Avec une dette abyssale de 18 milliards de dollars, la ville de Detroit au nord des États-Unis envisage de vendre la très importante collection du musée d'art de cet ancien berceau florissant de l'industrie automobile.

Peu d'endroits comme le Detroit Institut of Art témoignent de l'ancien lustre de cette ville aujourd'hui en faillite. Fondé en 1885, le musée revendique une collection très importante d'oeuvres de maîtres acquises ou données par de riches mécènes de l'industrie automobile et de barons de la presse. L'estimation actuellement menée par Christie's s'élèverait entre 10 à 20 milliards de dollars.

Le Detroit Institut of Art est le premier musée américain à avoir acheté des Van Gogh et des Matisse.
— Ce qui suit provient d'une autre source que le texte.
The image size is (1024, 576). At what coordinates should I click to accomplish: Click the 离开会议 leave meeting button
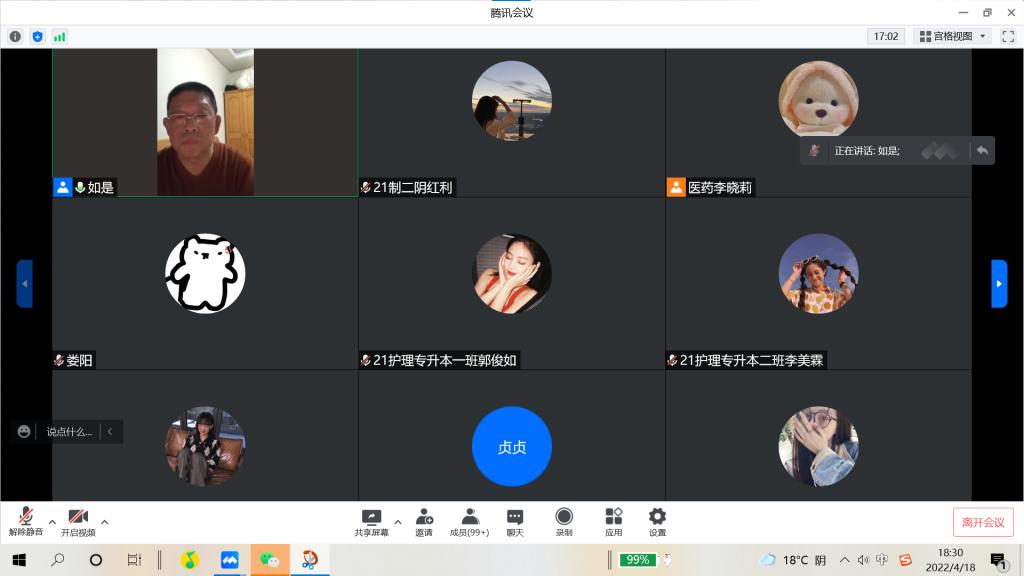[x=982, y=522]
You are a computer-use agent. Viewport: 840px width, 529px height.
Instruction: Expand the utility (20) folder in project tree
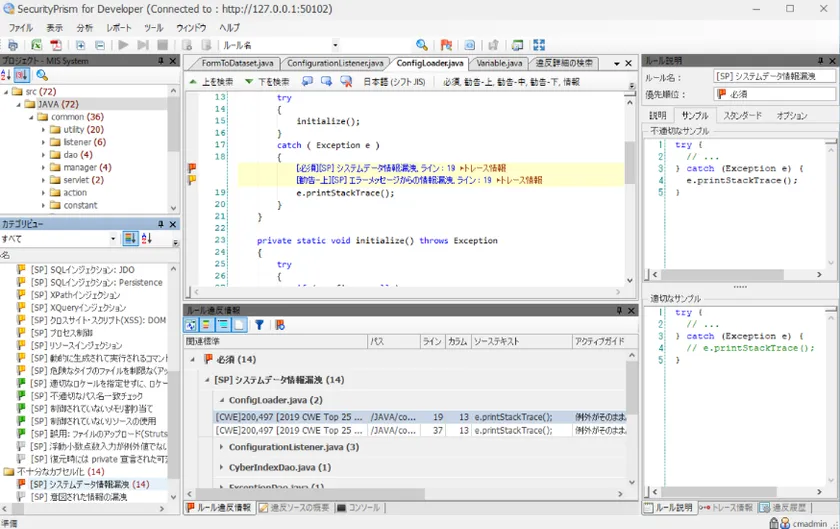[x=44, y=130]
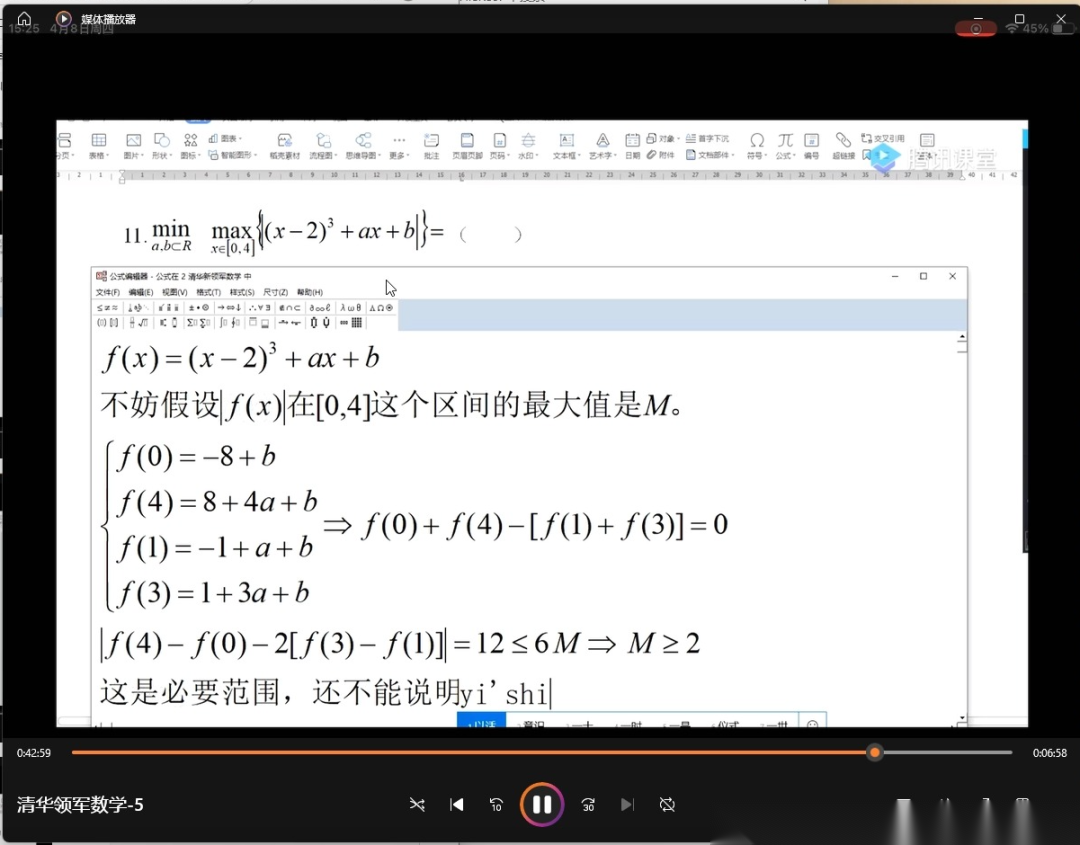
Task: Open the 尺寸(Z) menu in formula editor
Action: click(x=275, y=292)
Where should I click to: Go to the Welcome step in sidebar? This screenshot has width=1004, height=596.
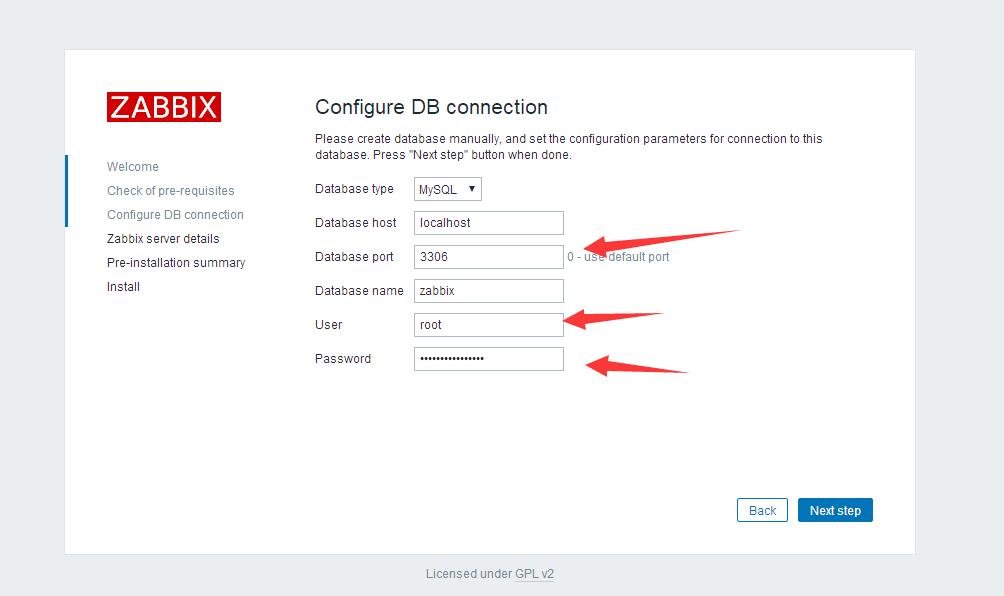(x=133, y=167)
Dans cette immense bâtisse aux allures de temple grec, on trouve aussi des Rembrandt, des Degas, des Picasso, des Warhol et des Rothko. Avec «La Danse de la mariée en plein air», c'est l'un des rares musées aux États-Unis à posséder un Bruegel l'Ancien. L'établissement possède également une série de fresques uniques, «Detroit industry», peintes en 1932 par le Mexicain Diego Rivera en hommage à l'industrie automobile. Une aubaine pour certains créanciers.

«Il s'agit vraiment d'une menace existentielle», affirme Annmarie Erickson, la conservatrice en chef de l'établissement. «Vendre les toiles pourrait faire fermer le musée».
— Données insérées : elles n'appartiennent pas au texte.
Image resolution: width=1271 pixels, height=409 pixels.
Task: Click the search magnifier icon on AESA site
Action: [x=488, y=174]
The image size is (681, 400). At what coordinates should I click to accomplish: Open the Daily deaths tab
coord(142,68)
La ville qui possède le bâtiment et la collection, a cessé dans les années 50, de débloquer des fonds pour l'acquisition de nouvelles oeuvres puis a progressivement coupé toutes les subventions. Lâché dans les années 80 par l'État du Michigan, le musée est finalement repris en 1997 par une organisation à but non lucratif.

L'année dernière, l'établissement a repris des couleurs quand les administrés de trois comtés ont levé un impôt à hauteur de 23 millions de dollars par an.

«Les gens avant Picasso»

Faute d'éponger sa dette colossale, «Motor City» s'est déclarée en faillite en juillet, mais le processus judiciaire qui en découle pourrait durer des années.

«Il est très difficile de prédire l'avenir de cette collection», explique John Pottow, un spécialiste du droit des faillites à l'université du Michigan.

L'administrateur judiciaire de la ville a soulevé la possibilité de «tirer profit» des oeuvres via des prêts payants de toiles ou des cessions d'oeuvres.

Mais ces options posent des problèmes légaux. Le statut juridique de la collection n'est pas homogène, car certaines oeuvres n'ont pas été achetées par la ville et proviennent de collectionneurs privés. Et le musée est géré pour vingt ans par une organisation à but non lucratif qui échappe à l'autorité municipale.

Les créanciers, notamment des milliers de fonctionnaires retraités de la ville qui craignent de voir leur retraite coupée, sont séduits par cette idée. Certains manifestent haut et fort leur point de vue avec ce slogan: «Les gens avant Picasso».

Un récent sondage a montré que 78 % des habitants de Detroit étaient opposés à cette éventualité. Parmi eux, Lynn Cookson, bénévole au musée depuis huit ans «ne peut imaginer que les gens soient assez fous pour vider cet endroit».

Alphonso Porter, un ancien employé municipal de 53 ans, se résoud même à voir sa retraite avalée par la faillite de la ville. «C'est un endroit fabuleux. La ville de Detroit a besoin de le conserver si elle peut».